== Segment start ==

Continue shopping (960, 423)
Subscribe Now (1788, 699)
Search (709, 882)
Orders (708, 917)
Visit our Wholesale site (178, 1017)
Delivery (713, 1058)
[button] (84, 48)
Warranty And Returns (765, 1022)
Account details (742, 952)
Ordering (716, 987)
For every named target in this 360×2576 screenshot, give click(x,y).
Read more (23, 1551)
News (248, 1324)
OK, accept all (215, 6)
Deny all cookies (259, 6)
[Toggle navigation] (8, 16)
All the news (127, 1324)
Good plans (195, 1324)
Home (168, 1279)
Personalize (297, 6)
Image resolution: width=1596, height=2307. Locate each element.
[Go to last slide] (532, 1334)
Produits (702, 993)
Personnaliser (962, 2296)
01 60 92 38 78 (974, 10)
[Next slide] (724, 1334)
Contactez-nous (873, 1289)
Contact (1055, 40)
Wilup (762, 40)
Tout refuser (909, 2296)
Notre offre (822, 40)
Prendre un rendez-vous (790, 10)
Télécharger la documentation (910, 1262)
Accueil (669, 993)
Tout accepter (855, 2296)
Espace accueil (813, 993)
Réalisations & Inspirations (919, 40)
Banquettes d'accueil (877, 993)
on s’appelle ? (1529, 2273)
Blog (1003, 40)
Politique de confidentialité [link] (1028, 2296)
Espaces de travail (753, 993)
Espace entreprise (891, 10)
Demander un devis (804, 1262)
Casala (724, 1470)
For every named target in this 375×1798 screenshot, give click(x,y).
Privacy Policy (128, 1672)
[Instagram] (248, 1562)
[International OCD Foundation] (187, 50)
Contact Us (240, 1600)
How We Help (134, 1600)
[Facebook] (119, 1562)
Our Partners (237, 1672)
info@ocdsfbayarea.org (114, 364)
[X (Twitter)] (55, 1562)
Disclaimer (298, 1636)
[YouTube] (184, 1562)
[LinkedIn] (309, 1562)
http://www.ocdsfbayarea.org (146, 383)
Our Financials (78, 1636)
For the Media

== Segment end ==

> _EXERCISE_: Please copy out each line of the material that holds the string "every".

> _SOLUTION BELOW_:
For every named target in this 360×2576 screenshot, give click(x,y).
For every named target in this 375×1798 screenshot, give click(x,y).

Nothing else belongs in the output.